** Problem statement **
How many lines in the entries below contain the string "accomplish", matching case? Reply with the number only.

Entries for locating displayed items
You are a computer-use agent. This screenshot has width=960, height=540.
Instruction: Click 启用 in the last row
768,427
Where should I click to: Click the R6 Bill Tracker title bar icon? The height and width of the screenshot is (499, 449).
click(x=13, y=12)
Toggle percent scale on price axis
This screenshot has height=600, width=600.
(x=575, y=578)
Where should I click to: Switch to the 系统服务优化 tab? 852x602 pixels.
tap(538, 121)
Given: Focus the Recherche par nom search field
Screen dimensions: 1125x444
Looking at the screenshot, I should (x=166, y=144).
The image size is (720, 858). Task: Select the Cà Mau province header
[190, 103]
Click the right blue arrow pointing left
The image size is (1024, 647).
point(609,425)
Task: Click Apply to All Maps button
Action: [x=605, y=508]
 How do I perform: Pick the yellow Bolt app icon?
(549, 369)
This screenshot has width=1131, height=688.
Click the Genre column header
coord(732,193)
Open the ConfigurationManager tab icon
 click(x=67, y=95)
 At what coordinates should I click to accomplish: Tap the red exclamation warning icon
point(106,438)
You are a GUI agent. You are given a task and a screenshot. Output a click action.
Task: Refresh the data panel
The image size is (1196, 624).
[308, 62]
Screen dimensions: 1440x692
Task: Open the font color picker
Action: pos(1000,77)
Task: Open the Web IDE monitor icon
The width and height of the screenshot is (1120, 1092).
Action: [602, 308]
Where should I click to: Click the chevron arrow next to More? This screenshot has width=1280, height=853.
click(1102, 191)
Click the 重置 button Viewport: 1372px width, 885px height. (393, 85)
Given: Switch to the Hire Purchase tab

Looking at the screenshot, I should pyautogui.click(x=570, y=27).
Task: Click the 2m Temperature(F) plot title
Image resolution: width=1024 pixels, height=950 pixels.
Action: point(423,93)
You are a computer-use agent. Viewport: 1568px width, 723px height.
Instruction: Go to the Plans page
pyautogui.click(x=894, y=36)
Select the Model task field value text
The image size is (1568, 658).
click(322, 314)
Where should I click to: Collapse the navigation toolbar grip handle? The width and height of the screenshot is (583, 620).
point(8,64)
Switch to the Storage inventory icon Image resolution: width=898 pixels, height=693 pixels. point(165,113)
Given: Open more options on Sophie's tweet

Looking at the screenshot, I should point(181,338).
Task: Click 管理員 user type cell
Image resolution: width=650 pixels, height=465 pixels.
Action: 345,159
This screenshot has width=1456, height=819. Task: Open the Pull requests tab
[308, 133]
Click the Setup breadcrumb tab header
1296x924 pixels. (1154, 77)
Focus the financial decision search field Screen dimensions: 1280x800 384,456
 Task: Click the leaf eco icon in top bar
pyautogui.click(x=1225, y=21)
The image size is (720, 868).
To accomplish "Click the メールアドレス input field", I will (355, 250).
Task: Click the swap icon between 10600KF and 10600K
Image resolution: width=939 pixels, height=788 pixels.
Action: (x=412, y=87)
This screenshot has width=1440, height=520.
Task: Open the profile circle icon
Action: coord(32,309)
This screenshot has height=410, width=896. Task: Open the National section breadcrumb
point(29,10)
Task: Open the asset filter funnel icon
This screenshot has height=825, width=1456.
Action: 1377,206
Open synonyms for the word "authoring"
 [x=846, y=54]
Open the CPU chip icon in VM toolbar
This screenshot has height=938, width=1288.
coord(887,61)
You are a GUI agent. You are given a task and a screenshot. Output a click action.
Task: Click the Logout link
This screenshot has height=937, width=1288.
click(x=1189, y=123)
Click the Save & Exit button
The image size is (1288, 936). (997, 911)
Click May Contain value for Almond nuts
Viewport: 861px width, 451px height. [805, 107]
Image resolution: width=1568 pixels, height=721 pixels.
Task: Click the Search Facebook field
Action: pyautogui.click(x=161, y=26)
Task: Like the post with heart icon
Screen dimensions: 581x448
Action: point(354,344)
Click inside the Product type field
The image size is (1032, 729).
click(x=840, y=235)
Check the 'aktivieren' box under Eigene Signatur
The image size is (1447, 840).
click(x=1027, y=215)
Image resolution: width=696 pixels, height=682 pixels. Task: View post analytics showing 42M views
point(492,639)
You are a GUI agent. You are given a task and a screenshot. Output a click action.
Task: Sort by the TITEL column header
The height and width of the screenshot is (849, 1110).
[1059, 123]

** Written reply **
2